__Records provided__.
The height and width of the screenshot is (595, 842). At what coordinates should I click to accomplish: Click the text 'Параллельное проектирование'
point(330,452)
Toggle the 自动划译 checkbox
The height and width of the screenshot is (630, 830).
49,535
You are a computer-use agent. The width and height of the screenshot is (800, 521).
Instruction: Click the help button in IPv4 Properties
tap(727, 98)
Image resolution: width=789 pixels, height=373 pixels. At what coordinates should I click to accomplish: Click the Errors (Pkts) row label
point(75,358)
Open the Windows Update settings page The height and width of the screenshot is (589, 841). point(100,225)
---
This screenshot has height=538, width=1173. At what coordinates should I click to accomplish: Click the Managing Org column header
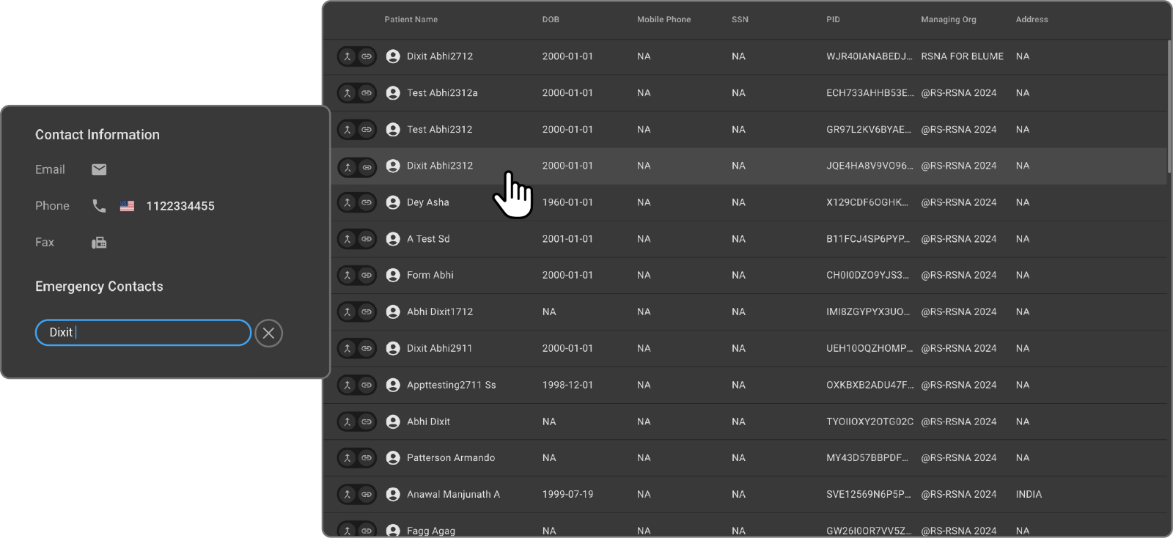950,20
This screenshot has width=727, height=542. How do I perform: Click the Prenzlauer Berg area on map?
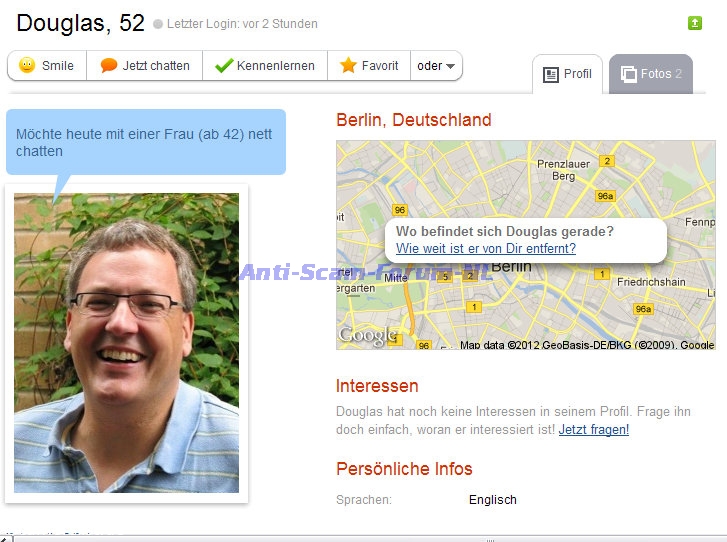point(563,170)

__Goal of the exercise__.
Beginning with the line that has "The height and width of the screenshot is (595, 842)." and ending with the line that has "Open the Windows", set down the lines above exactly and include no others.

__Answer__.
The height and width of the screenshot is (595, 842). At what coordinates should I click to accomplish: Click the text 'Параллельное проектирование'
point(330,452)
Toggle the 自动划译 checkbox
The height and width of the screenshot is (630, 830).
49,535
You are a computer-use agent. The width and height of the screenshot is (800, 521).
Instruction: Click the help button in IPv4 Properties
tap(727, 98)
Image resolution: width=789 pixels, height=373 pixels. At what coordinates should I click to accomplish: Click the Errors (Pkts) row label
point(75,358)
Open the Windows Update settings page The height and width of the screenshot is (589, 841). point(100,225)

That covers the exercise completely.